**Short task 1:** Copy out the part of the records that opens with the line containing "The image size" and closes with the line containing "Select the 700 gold coin crate card", with both of those lines included, and leave the pictures out.
-- START Extract to read --
As I walked away, I began to see that the constant replay of my workplace abuse story was only increasing my anger, hurt and resentment. Every day I focused on the pain others caused me was one day further from creating my new life.
As difficult as it seemed to be, I set out with an immediate intention of closing out this chapter. I found that by setting a realistic time frame, conducting research to validate my experience, and writing down my story, I was able to stop obsessively thinking about my event.
Little did I know that completing this first phase allowed me to be emotionally ready for the next phase…
Phase 2 – Taking the Event Less Personally
First, let me be clear, taking the event less personally doesn’t mean that it wasn’t personal. It surely was. But I found that the further I was getting away from my own story and learning about others, the less personal it was all feeling.
Studying workplace bullying and reading about those that have survived life’s tragedies allowed me to:
- See that I was not alone in my suffering – Millions of others were in similar situations.
- Understand other’s actions – How behavior can be influenced by upbringing and personality disorders – but also how good people can act poorly when influenced by those in power and by their need to survive and belong.
- Realize that as my empathy increased, my pain decreased – There was always someone who had suffered more than I had and witnessing their ability to overcome filled me with hope.
Gradually, I found myself now open to the most powerful phase of all…
Phase 3 – Finding Gratitude In The Midst Of Loss
One morning I came across a FB post I would soon not forget. The caption read,
“Those that hurt us are at work today”
Underneath these words were a few photos of a man and his wife on a get-away following his own resignation due to workplace abuse.
Time stood still as I lost myself gazing at the photos…The sweet embrace with his wife, the sun about to set behind them…the sense of freedom.
-- END Extract to read --
**Short task 2:**
Answer these questions on the passage about recovering from workplace abuse:
(a) Which three steps let the writer stop obsessively thinking about the event?
(b) What is Phase 2 called?
(c) What did the caption of the FB post say?
-- START Input material --
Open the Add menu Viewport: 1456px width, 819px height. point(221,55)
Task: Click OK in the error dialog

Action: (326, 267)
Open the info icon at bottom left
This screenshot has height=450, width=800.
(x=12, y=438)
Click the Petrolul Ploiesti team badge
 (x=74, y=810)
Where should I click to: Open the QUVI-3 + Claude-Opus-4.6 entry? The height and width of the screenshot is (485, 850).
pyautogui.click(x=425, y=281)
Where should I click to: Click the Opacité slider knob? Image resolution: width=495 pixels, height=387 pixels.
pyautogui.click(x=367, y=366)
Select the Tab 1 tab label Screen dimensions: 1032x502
-- END Input material --
-- START Input material --
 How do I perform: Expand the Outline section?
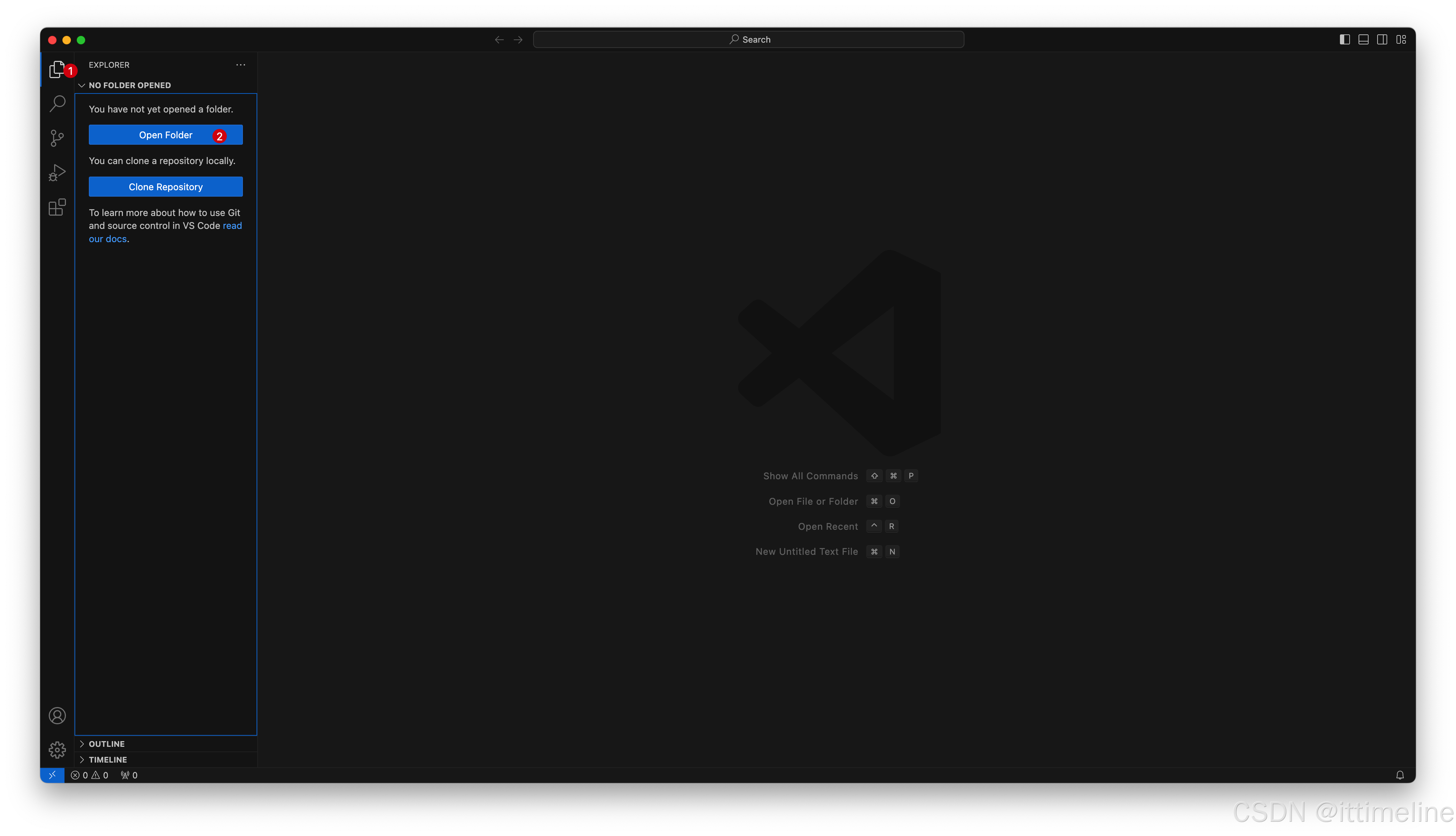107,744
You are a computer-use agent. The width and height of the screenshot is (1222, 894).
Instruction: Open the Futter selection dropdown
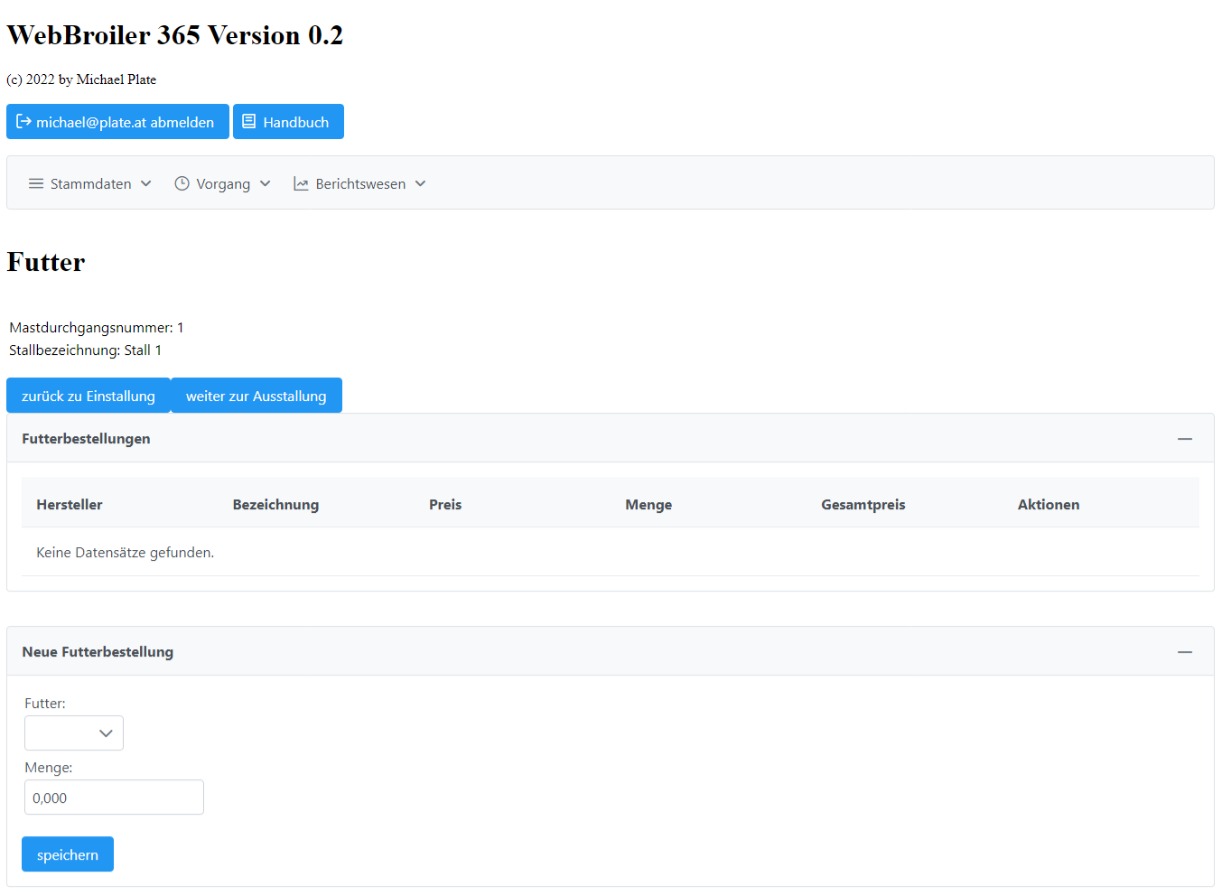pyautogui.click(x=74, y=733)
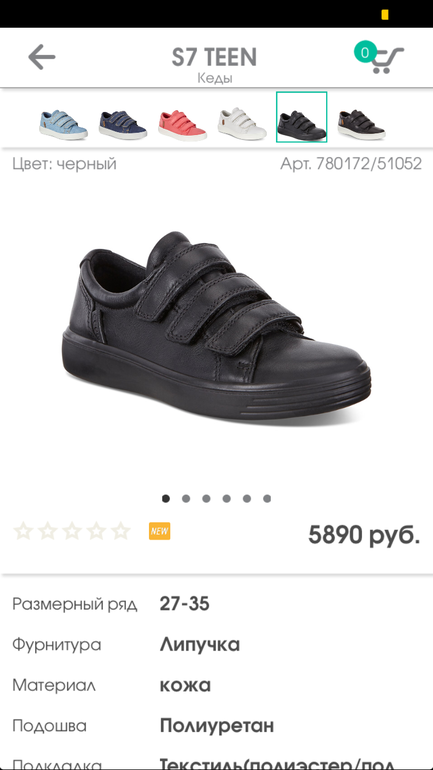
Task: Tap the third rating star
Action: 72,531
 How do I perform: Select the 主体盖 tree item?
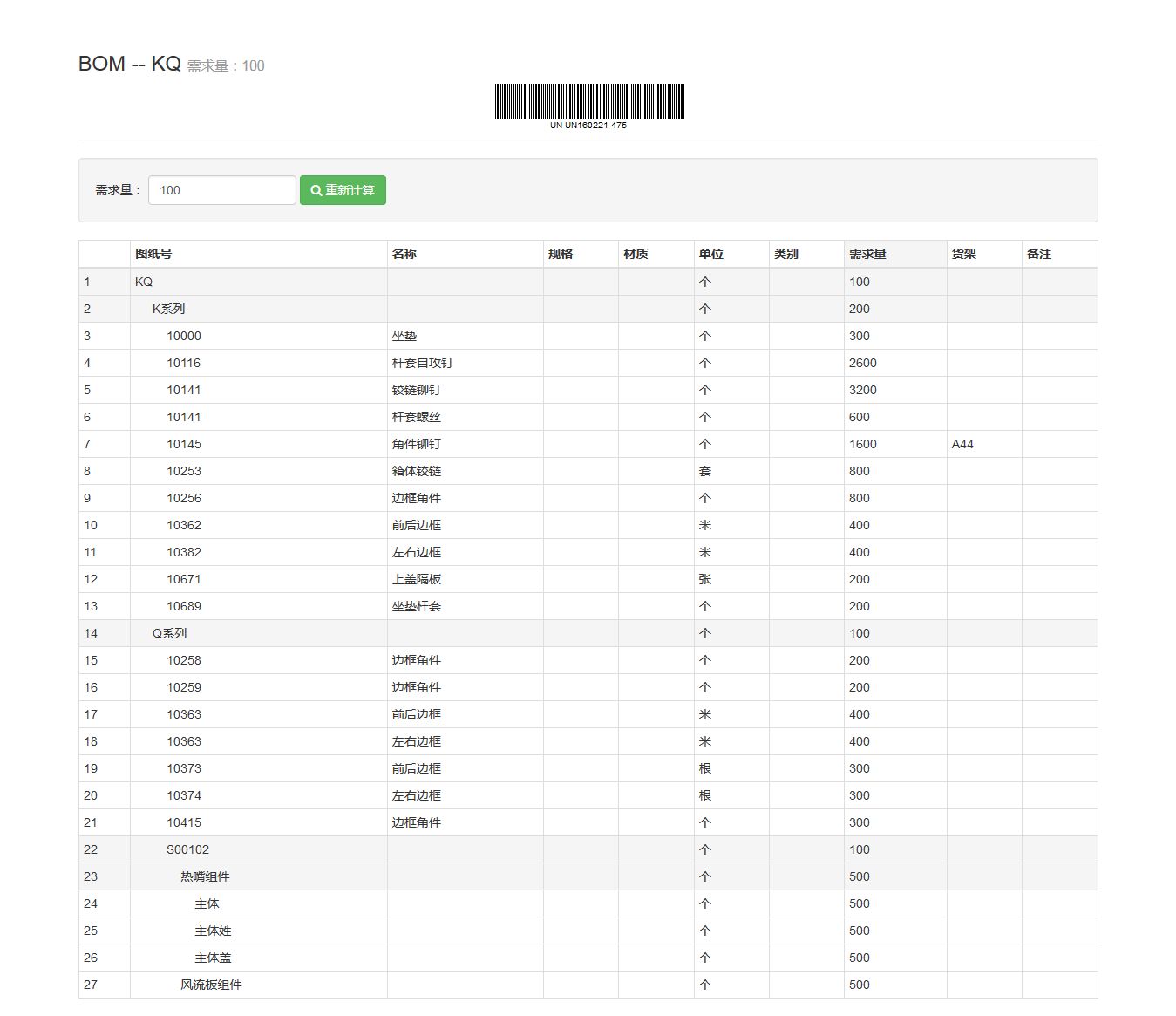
-- END Input material --
-- START Input material --
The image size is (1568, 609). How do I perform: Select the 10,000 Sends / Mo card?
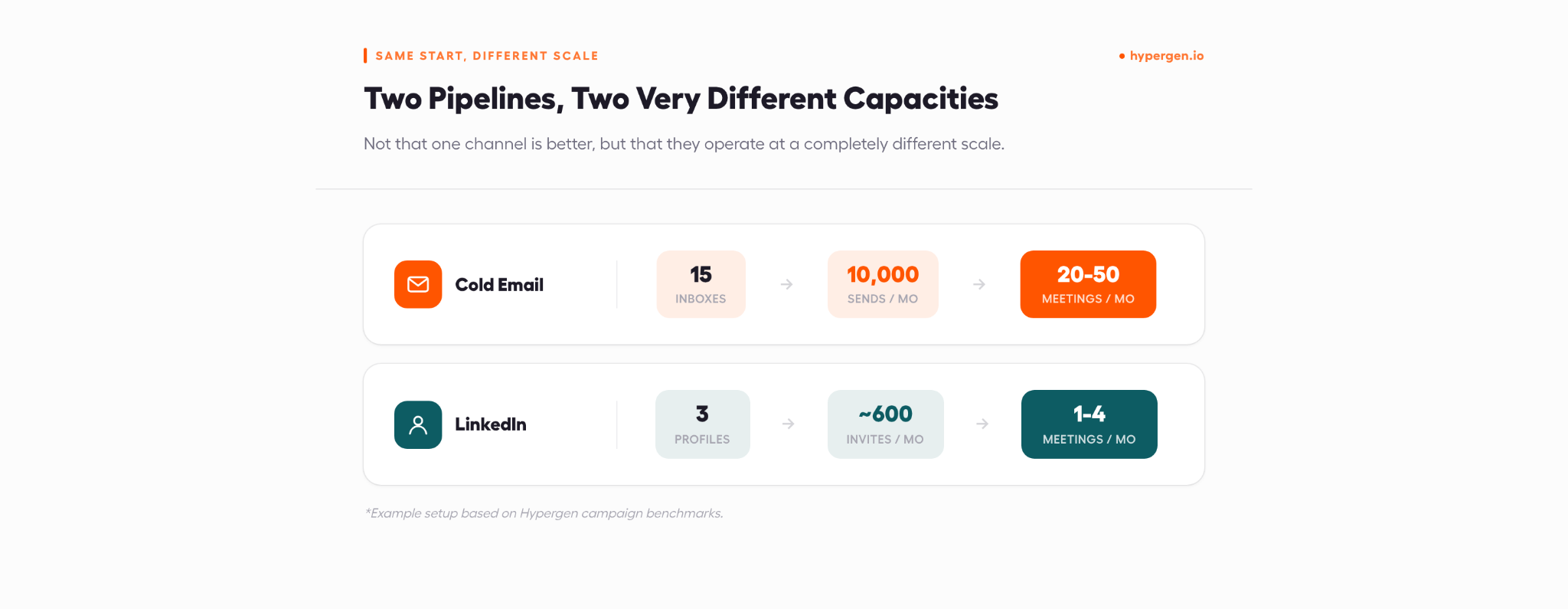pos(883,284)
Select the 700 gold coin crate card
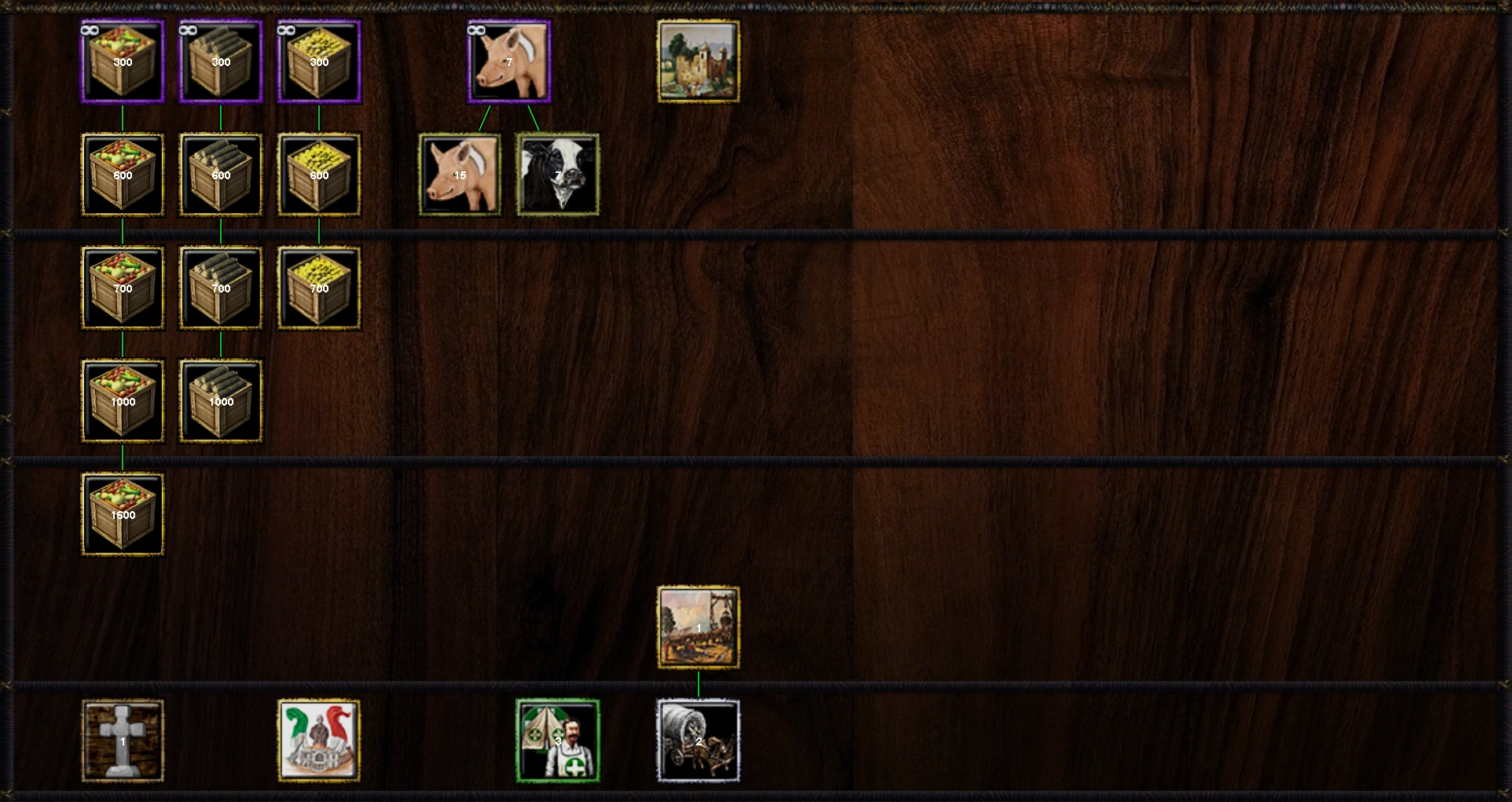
-- END Input material --
**Exercise response 1:**
The image size is (1568, 609). How do I perform: Select the 10,000 Sends / Mo card?
pos(883,284)
Select the 700 gold coin crate card

**Exercise response 2:**
(a) Setting a realistic time frame, conducting research to validate the experience, and writing down the story.
(b) Taking the Event Less Personally.
(c) "Those that hurt us are at work today"